Nirenberg repeated, "Do you have a question for the staff member?"
"Unless you're attempting to cut me off, sir, I'll be waiting," Brockhouse said.
"I'm maintaining control of the meeting, councilman," Nirenberg said. "Do you have a question?"
"Maintaining control from what, sir? I'm asking a question," Brockhouse responded.
"We have a motion on the floor, so contain your conversation to the motion on the floor," Nirenberg said.
"This is an unprecedented move to strike my ability to have a conversation regarding a subject, sir," Brockhouse said.
Nirenberg said, "We're going to keep the conversation moving about the motion on the floor, so if you have a--"
"What you have just witnessed is Mayor Ron Nirenberg at his best, right? Right there. Stifling conversation with those who don't agree with him," Brockhouse said.

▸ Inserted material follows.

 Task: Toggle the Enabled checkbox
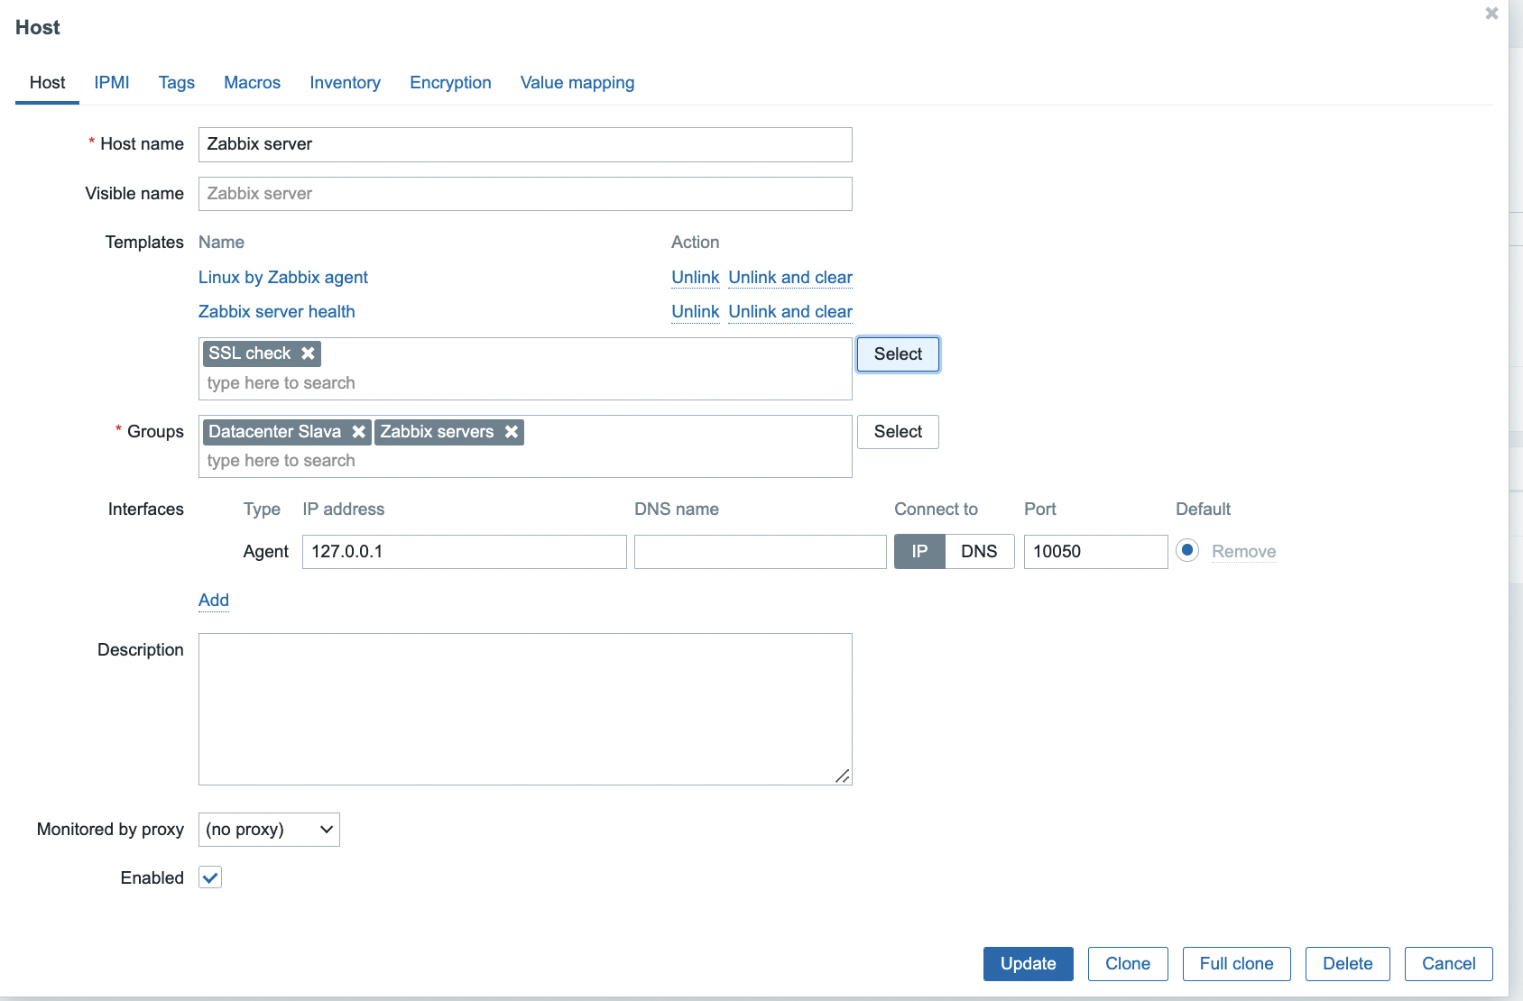(x=210, y=877)
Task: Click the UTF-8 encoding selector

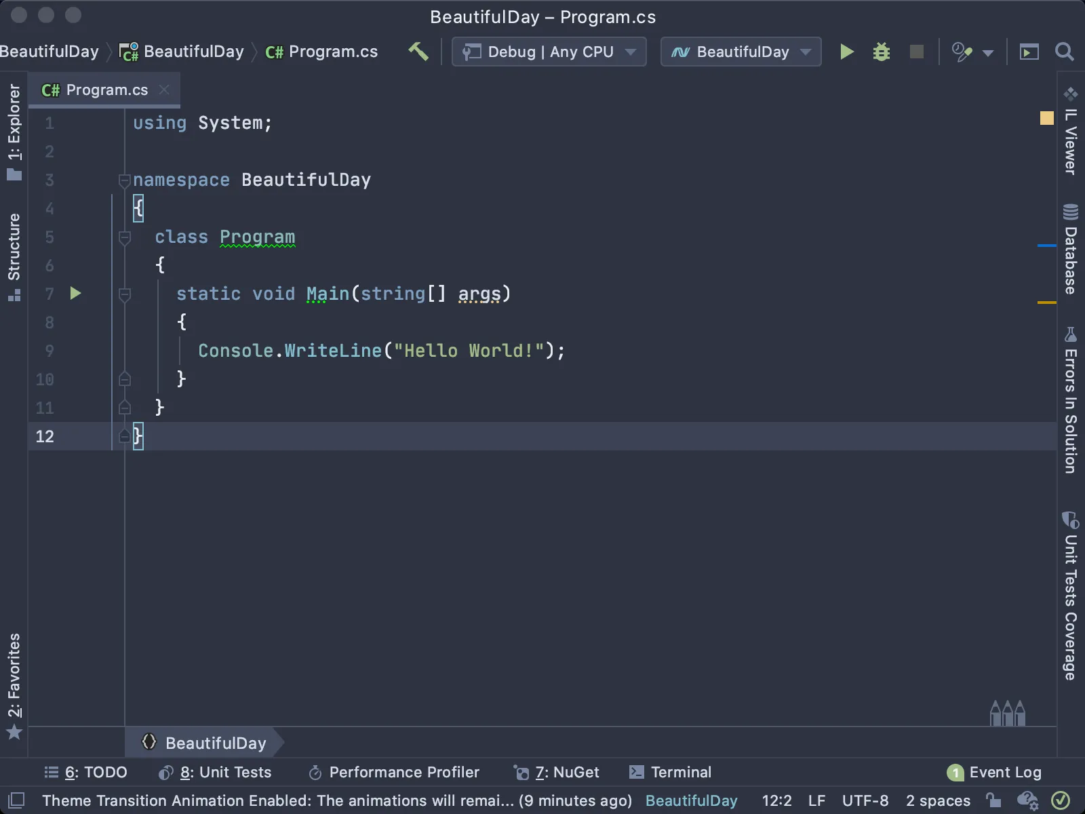Action: coord(865,800)
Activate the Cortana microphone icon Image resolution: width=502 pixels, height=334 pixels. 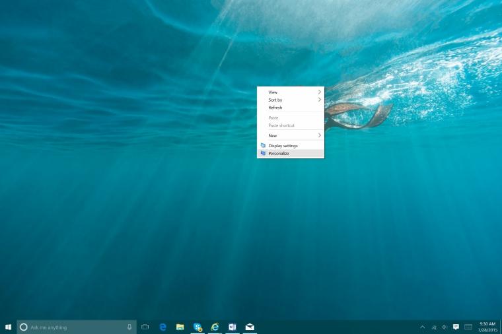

According to city staff, annexing land around the military installations would allow the city to protect the training and missions of the military by regulating surrounding development.
"I think it's this red herring of a discussion about the military," Brockhouse said.
If voters don't approve annexation, the city will still exert land-use controls afforded by Senate Bill 6, passed during the last Texas legislative session.
"If the vote doesn't pass, in that particular area, that's where we would be able to create and adopt ordinances," White said. "Extending our tree ordinance, lighting, noise, sound. Things like that."
According to city staff, if the land is annexed, residents living within five miles of JBSA-Lackland would see roughly a $700 increase in property taxes and those living near Camp Bullis would see a $1,700 increase.
Voters will decide on the annexation proposal during the Nov. 6 election.